On the pretext of measures to prevent the COVID-19 pandemic, Netanyahu imposed on the borders of the State of Israel a regime of curtailment of freedoms that includes the generalized geo-referencing of the population, police tools that fill the oppressive daily lives of the Palestinians under occupation. The repressive action of the Israeli army, far from slowing down, has intensified, a fact sadly highlighted by the recent murder of a young Palestinian, Sufian Khawaja, in Nilin, on the West Bank.

The COVID-19 pandemic affects the entire Palestinian population, but the situation is particularly dramatic in the refugee camps, where the crisis in the funding of UNRWA, the United Nations agency for Palestinian refugees, is making itself felt as a result of US policy, and in Israeli prisons, where about 5,000 Palestinians are incarcerated, including men, women and children, subjected daily to humiliation, torture and deprivation of all kinds.
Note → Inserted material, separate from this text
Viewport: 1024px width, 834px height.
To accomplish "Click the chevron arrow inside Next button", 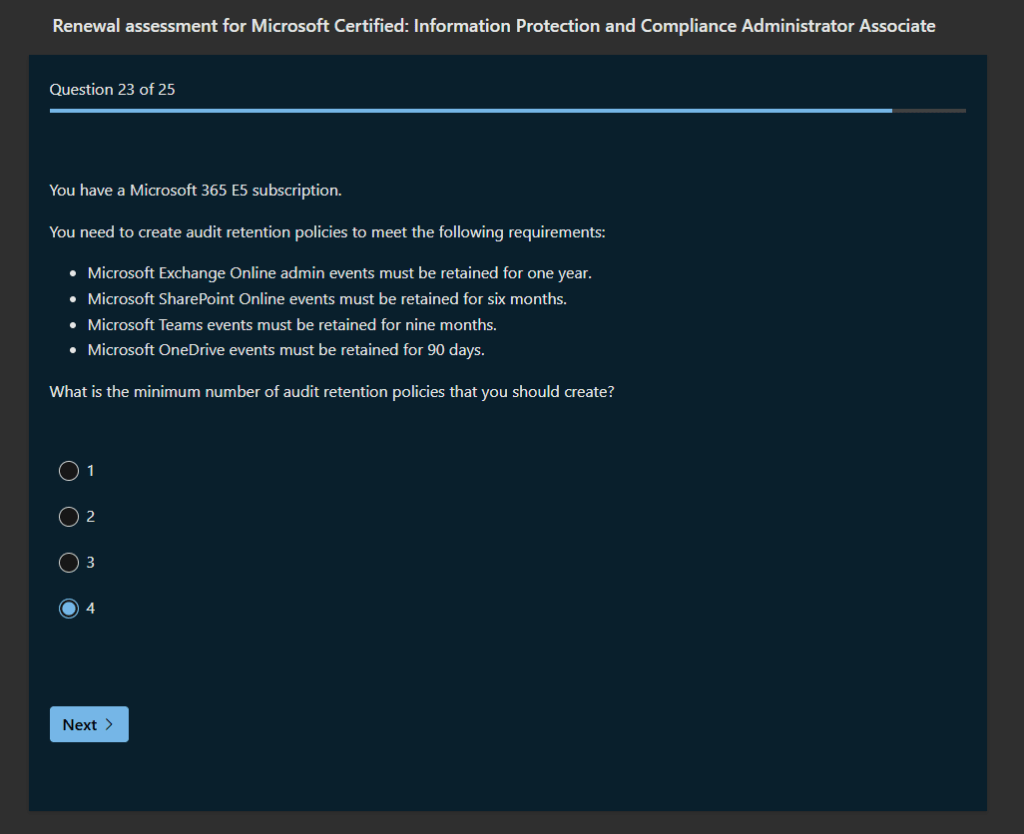I will tap(109, 725).
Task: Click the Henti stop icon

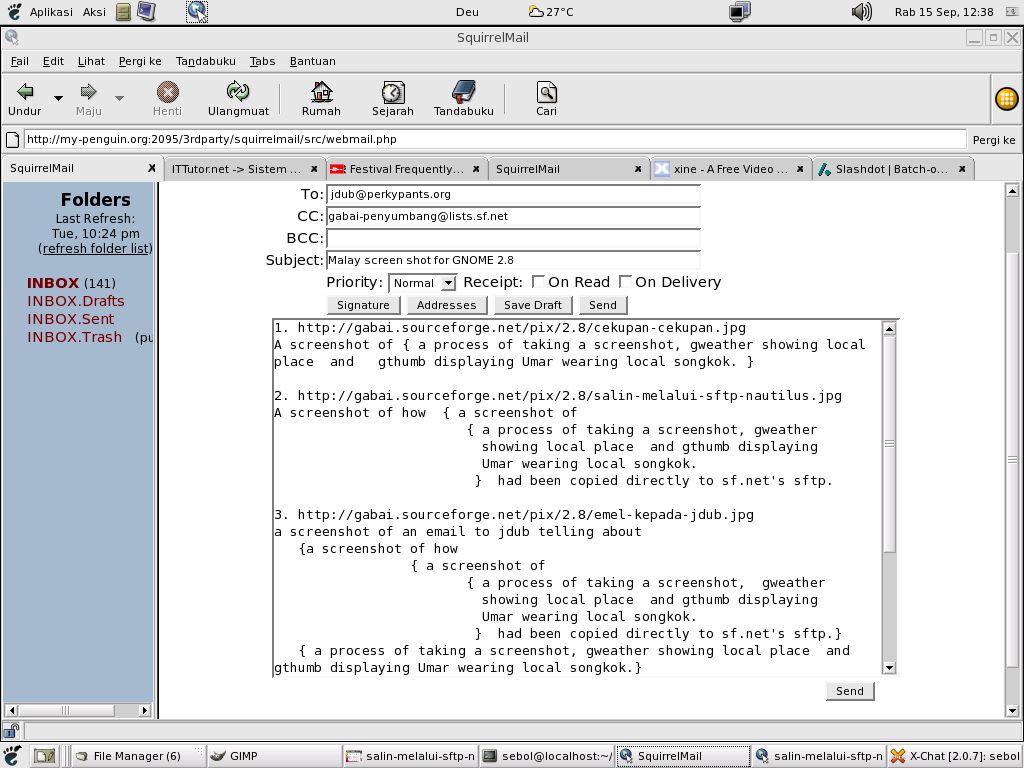Action: coord(167,93)
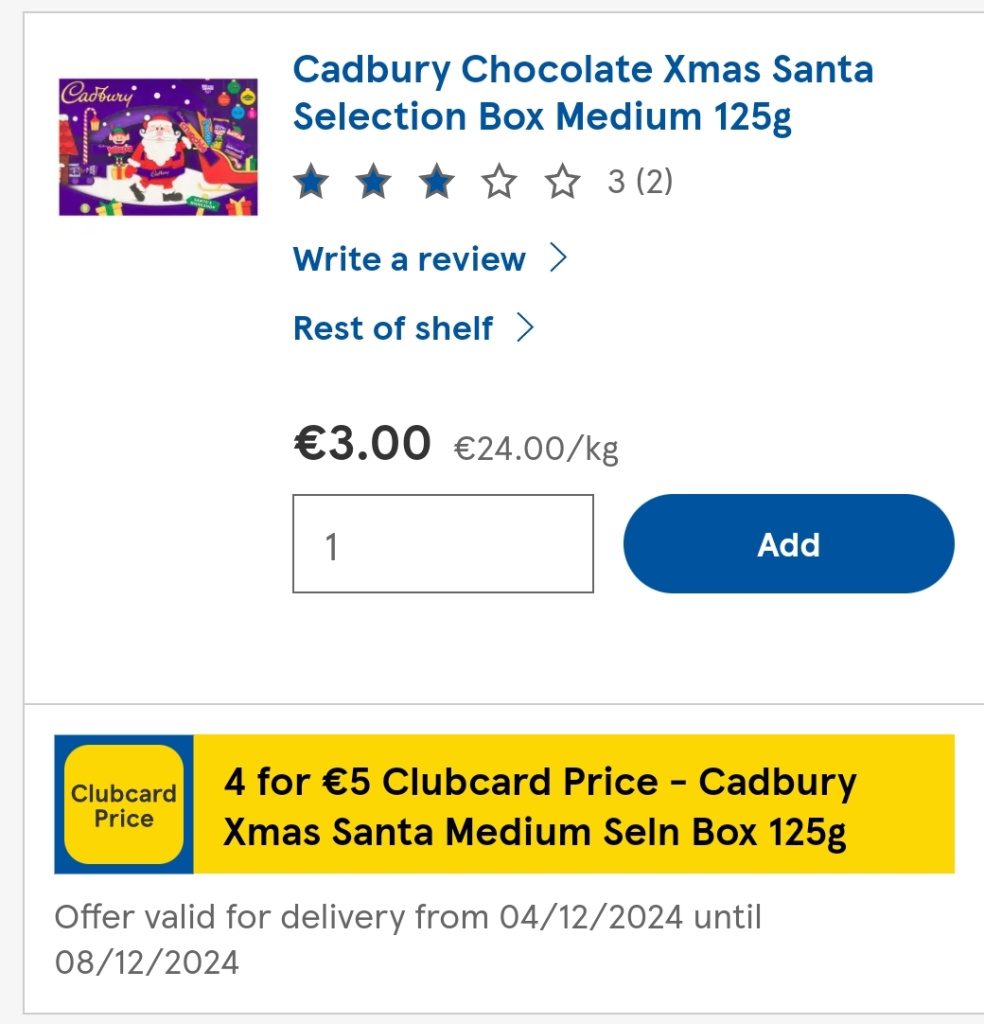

The situation in Gaza is also very worrying, a territory that the UN has estimated is already unsustainable for supporting human life. The thirteen-year blockade imposed on nearly two million people and Israel's deadly military offensives have left health services barely able to function. Under these conditions, the impact of the pandemic could be catastrophic. More than ever, it is urgent and imperative that there be no lack of international solidarity in demanding the lifting of the criminal Israeli blockade and in mobilizing the necessary resources to address the seriousness of the situation there.
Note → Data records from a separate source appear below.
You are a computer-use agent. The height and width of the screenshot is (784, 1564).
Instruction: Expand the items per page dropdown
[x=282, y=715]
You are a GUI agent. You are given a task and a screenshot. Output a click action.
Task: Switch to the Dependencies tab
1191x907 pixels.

Faithful to its longstanding commitment to the national cause of the Palestinian people, MPPM, in marking the Land Day, salutes all men and women in the West Bank, Gaza Strip, Jerusalem or at the borders of the State of Israel, in the refugee camps and in the diaspora, who continue a firm, courageous and determined struggle for the affirmation of their inalienable national rights, against the occupation and for the establishment, in accordance with international law and legality, of the free, independent, sovereign and viable State of Palestine, with its capital in East Jerusalem, and a just solution to the plight of the Palestinian refugees, in accordance with relevant United Nations resolutions.